§ WHAT TO DO
Every line with "конфиденциальности" in it must be copied from the data.

***

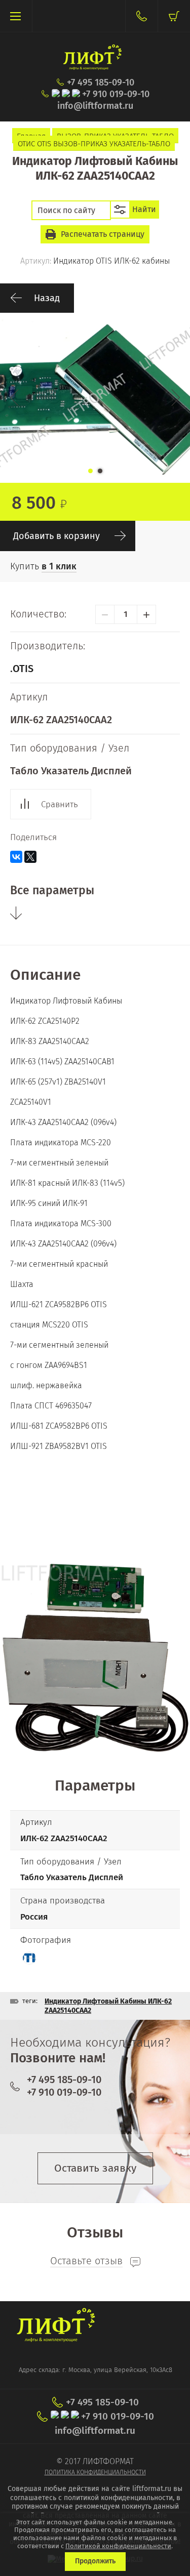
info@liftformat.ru (95, 105)
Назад (47, 298)
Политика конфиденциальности (95, 2472)
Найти (144, 209)
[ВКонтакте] (16, 857)
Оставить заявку (95, 2168)
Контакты (141, 16)
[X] (30, 857)
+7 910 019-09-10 (115, 94)
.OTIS (21, 668)
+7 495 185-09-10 (100, 82)
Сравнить (59, 804)
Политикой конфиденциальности (118, 2546)
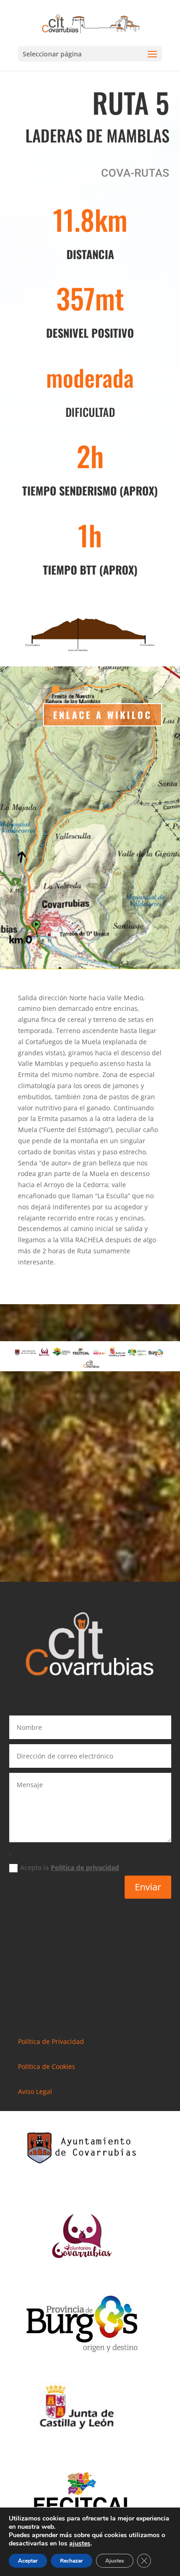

***

§ ANSWER FOR THE TASK
Политика конфиденциальности (95, 2472)
Политикой конфиденциальности (118, 2546)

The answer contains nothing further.